- [PROBLEM STATEMENT]
Find the word "method" in the listing below. Copy every line that has it.

- [RAW DATA]
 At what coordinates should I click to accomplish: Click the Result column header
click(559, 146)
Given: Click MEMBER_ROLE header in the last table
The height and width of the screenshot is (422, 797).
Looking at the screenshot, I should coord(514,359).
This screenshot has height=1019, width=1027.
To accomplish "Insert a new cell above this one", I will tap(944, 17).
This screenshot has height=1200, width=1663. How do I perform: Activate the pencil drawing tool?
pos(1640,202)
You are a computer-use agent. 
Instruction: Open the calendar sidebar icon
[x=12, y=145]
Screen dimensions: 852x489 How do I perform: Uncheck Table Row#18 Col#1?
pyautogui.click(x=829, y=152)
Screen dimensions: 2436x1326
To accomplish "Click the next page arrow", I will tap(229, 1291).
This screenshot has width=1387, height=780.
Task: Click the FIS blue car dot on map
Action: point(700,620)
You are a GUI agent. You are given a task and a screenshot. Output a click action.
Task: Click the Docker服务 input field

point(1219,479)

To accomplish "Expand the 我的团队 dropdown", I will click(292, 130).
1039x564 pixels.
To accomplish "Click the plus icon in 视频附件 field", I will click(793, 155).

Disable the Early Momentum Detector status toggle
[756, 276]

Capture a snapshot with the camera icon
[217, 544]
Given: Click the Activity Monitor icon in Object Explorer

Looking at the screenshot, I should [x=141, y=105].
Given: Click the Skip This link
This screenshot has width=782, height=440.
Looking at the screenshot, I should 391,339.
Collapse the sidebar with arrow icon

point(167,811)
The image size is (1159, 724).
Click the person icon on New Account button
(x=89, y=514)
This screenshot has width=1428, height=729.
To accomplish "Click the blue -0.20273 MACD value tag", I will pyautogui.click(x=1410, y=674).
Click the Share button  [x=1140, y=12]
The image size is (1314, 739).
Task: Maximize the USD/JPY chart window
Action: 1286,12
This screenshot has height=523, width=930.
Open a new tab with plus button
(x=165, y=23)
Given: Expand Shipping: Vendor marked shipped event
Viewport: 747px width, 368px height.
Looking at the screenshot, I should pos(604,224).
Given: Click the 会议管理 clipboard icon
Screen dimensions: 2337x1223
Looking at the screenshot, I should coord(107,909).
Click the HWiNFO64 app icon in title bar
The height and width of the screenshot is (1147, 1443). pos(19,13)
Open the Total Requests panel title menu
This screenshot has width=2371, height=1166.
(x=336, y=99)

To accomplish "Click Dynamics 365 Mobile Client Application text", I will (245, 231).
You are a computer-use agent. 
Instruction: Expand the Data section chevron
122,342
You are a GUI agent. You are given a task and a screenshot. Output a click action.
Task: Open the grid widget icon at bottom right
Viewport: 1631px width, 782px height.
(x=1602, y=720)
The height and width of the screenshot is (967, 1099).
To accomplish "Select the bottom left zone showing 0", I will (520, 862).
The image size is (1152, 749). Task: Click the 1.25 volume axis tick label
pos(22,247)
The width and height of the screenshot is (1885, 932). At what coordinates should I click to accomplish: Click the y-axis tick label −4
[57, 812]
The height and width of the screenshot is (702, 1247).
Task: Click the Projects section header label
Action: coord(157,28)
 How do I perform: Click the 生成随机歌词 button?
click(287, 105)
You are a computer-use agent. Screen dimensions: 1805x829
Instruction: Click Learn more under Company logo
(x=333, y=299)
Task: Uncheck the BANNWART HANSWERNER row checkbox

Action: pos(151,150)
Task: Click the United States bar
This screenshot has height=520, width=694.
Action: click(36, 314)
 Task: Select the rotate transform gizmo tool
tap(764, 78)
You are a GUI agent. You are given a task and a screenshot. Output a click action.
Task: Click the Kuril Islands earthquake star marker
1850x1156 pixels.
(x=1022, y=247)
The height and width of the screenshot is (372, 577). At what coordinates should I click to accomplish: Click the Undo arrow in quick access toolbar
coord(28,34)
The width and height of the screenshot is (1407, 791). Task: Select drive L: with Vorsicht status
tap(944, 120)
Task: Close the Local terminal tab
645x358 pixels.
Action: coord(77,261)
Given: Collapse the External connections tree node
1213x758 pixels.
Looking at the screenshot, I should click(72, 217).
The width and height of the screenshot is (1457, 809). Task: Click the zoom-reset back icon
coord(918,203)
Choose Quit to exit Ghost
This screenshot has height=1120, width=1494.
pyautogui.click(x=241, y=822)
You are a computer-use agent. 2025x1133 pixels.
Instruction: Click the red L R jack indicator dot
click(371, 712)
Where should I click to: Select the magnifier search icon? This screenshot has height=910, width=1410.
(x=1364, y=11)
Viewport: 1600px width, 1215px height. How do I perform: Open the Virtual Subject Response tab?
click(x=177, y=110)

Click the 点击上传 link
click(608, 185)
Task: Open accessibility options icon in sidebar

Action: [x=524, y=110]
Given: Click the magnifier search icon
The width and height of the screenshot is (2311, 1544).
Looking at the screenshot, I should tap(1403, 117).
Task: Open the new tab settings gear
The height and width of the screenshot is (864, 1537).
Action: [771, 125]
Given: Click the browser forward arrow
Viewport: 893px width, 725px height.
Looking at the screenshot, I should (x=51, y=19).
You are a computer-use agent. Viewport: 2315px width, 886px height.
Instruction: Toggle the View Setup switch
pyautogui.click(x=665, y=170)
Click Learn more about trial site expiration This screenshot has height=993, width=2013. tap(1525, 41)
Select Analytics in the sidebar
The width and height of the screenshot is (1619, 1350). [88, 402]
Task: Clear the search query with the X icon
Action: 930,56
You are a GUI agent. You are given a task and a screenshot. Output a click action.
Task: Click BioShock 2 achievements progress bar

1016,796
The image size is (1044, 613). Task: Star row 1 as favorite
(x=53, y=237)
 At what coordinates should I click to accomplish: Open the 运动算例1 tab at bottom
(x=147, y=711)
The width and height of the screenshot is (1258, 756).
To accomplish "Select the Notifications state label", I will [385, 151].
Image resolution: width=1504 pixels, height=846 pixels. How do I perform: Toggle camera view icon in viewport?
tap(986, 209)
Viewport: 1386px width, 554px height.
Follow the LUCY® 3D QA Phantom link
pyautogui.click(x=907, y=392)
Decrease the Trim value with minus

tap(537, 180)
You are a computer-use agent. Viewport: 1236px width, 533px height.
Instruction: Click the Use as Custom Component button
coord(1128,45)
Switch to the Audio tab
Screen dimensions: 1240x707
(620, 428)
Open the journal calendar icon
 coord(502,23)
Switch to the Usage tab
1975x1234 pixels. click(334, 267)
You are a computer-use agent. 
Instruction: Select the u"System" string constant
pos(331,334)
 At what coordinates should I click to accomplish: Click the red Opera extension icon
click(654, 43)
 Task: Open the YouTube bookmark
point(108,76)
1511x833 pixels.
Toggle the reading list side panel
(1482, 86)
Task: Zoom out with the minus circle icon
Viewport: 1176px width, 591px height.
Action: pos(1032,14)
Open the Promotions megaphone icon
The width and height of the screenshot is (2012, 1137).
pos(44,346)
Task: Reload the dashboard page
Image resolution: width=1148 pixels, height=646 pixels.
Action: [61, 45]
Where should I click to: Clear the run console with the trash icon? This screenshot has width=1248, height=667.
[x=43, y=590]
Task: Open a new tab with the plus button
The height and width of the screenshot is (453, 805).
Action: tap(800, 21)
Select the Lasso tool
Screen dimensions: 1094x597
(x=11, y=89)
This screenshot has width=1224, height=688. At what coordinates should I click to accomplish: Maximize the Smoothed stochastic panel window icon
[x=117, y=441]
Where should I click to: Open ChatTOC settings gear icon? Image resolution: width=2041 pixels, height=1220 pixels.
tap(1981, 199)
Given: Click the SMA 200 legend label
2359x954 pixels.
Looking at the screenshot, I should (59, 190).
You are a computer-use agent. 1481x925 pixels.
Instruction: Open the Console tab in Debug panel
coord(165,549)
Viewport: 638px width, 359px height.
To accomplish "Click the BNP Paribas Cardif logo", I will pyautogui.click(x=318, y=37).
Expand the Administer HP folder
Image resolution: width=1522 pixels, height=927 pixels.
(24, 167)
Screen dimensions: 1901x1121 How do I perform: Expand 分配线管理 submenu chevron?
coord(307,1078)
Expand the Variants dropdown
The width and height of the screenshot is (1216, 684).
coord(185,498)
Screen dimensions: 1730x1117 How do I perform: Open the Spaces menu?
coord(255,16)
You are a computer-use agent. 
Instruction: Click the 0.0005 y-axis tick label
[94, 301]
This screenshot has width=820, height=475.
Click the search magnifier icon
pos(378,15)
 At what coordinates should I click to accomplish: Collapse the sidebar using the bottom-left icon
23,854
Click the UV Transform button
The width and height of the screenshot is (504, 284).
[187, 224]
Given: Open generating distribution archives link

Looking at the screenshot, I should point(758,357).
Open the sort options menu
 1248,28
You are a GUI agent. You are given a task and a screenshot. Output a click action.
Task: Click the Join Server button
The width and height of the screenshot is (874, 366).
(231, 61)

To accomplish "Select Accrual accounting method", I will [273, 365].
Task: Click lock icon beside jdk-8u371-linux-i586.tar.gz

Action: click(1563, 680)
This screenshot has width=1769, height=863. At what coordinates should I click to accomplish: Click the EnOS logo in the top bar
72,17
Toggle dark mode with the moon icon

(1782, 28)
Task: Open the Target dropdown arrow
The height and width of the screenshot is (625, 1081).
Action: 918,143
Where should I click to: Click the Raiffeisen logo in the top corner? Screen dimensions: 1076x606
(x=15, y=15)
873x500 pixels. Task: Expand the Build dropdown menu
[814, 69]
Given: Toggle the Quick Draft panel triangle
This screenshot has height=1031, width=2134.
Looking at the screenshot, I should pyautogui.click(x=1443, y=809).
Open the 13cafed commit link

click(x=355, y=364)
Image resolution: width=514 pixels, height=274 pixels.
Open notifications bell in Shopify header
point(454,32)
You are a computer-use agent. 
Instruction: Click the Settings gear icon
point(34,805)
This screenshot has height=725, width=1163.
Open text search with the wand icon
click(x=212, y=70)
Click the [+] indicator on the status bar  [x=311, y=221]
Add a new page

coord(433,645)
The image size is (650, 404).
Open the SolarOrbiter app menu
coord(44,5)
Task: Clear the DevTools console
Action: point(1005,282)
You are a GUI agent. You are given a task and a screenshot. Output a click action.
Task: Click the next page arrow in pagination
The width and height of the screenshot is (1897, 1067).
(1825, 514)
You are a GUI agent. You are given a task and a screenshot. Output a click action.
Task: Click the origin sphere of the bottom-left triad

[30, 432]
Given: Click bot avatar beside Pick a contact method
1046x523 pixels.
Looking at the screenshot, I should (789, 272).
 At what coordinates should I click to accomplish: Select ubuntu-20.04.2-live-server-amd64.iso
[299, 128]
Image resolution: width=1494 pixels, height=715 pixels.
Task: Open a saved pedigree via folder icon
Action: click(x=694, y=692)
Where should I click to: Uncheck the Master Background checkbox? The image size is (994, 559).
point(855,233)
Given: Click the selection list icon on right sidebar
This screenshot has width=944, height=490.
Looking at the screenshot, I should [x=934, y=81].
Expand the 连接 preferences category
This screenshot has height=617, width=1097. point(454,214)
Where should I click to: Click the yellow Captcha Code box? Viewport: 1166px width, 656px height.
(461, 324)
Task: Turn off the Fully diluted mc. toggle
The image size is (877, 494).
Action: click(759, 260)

- [RESULT OF THE EXERCISE]
To accomplish "Select Accrual accounting method", I will [273, 365].
Given: Click bot avatar beside Pick a contact method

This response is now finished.